Bitmez tükenmez gevezeliklerini dinliyorum, beni köpekleri gibi okşayıp avutmasından hoşlanıyorum ama artık odamdan bir yere kımıldayamıyorum, avlumuzdan dışarı çıkamıyorum. Epaminonda da artık beni görmeye gelmiyor. Bu bölüşme ikimizi de öldürüyor. Böyle sürüp gidemez hep. Kendi hesabıma ben ne pahasına ve nasıl olursa olsun bu işkencenin sonunun gelmesini tercih edeceğim!
Sonu geldi ama bu, hummalı kıskançlığımın tahmin ettiği en acı sonuçlardan bile bambaşka bir şey oldu. Bir gün sokakta kızılca kıyamet koptu.
Çok sevdiğiniz, yazdıklarını ne zaman okusanız kendinize geldiğiniz, onun kelimeleri ile serpildiğiniz yazarlar vardır, onlara diyecek sözüm yok ama bilmenizi isterim ki Panait İstrati, tanıştığınız andan itibaren, o çok sevdiğiniz diğer bütün yazarlardan ayrı bir yerde duracak ve gözünüze, aklınıza her iliştiğinde size ‘hayat öyle güzel ki uçurtma da ben, rüzgar da ben, ip de ben, dağ da nehir de ben, uçurtmanın peşinden koşar gibi yapıp o kızın peşinden koşan adam da ben” diye hissettirecek bir yazar.

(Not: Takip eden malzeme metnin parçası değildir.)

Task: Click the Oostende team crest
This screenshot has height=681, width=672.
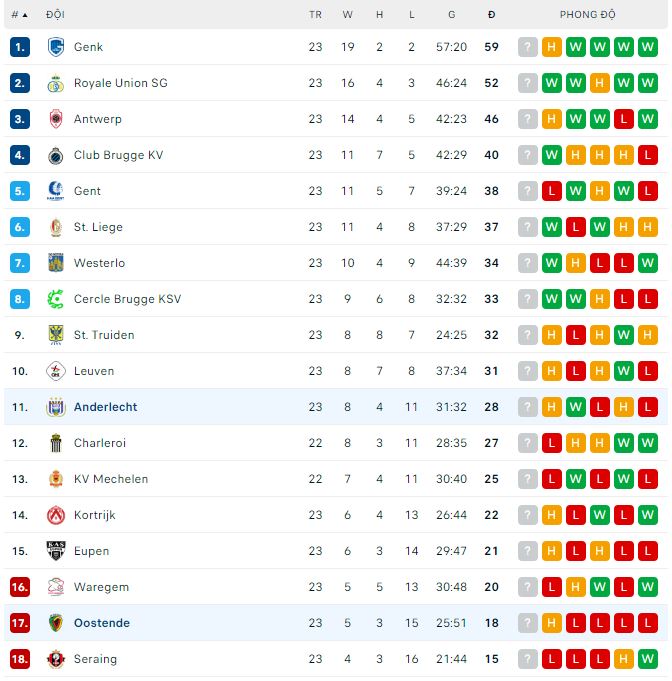Action: coord(56,623)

Hikayelerinin tadı, sabahtan akşama kadar çayırda çimende oynayıp koşa koşa eve vardıklarında çocukların önlerine sürülen sıcacık, kabuğu çıtır çıtır, arasında tereyağı eritilmiş köy ekmeğinin tadı gibi. Yol kenarındaki tarlalarda haylazlık eden, aşık oldukları kızların hayali ile güneşin altında kendinden geçen ergenlerin, dolaptan aşırdıkları ev yapımı şarabın yanına katık etmek için hemen oracıktan topladıkları taze baklanın tadı gibi. Yeni kaynatılmış vişne reçelinin kabaran pembe köpüğü gibi.

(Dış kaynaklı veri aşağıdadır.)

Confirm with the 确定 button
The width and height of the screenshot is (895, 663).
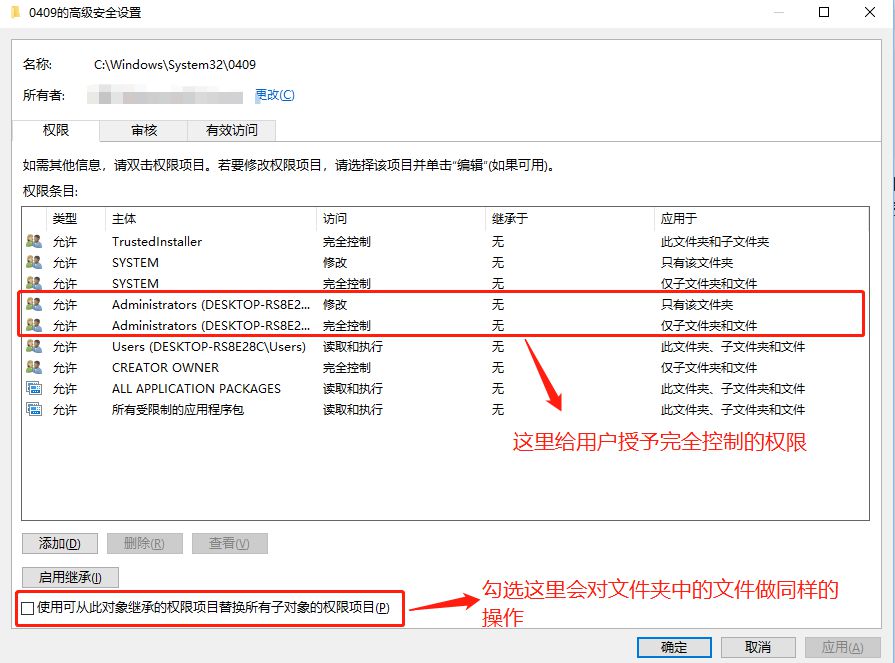[x=674, y=647]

Yunan bir tüccarla Romanyalı bir çamaşırcı kadının evlilik dışı ilişkilerinden dünyaya gelen İstrati, iyi bir öğrenim görememiş ama hayatı boyunca birçok ülkeyi gezmiş. 1909’da toplumcu işçi hareketine katılmış. Toplumcu çizgideki dergi ve gazetelerde redaktörlük yapmış. Edebiyat alanındaki başarısızlığı üstüne yoksulluk da eklenince, başarısız bir de intihar denemesi olmuş. Yeniden doğuş, onun en iyi bildiği durumlardan, duygulardan biri. Zaten hayatının her anı zor, çılgınca, baş edilmesi imkansız durumların sonrasında yeniden yeniden doğmakla geçmiş. İntihar teşebbüsünün ardında hastanede cebinde bulunan mektup, yazıldığı kişiye gönderilir hastane yetkilileri tarafından. Bu kişi Fransız yazar Romain Rolland’dır. Rolland Panait İstrati ile ilgilenir. Yaşadıklarını yazması için teşvik eder. Hikayelerinin yayımlanması için yardımcı olur. Böylece edebiyat tarihinin önemli yazarlarından biri ortaya çıkar. İstrati, ‘Balkanların Gorkisi’ olarak kabul edilecek kadar beğenilir ve kısa sürede bütün dünyada tanınır.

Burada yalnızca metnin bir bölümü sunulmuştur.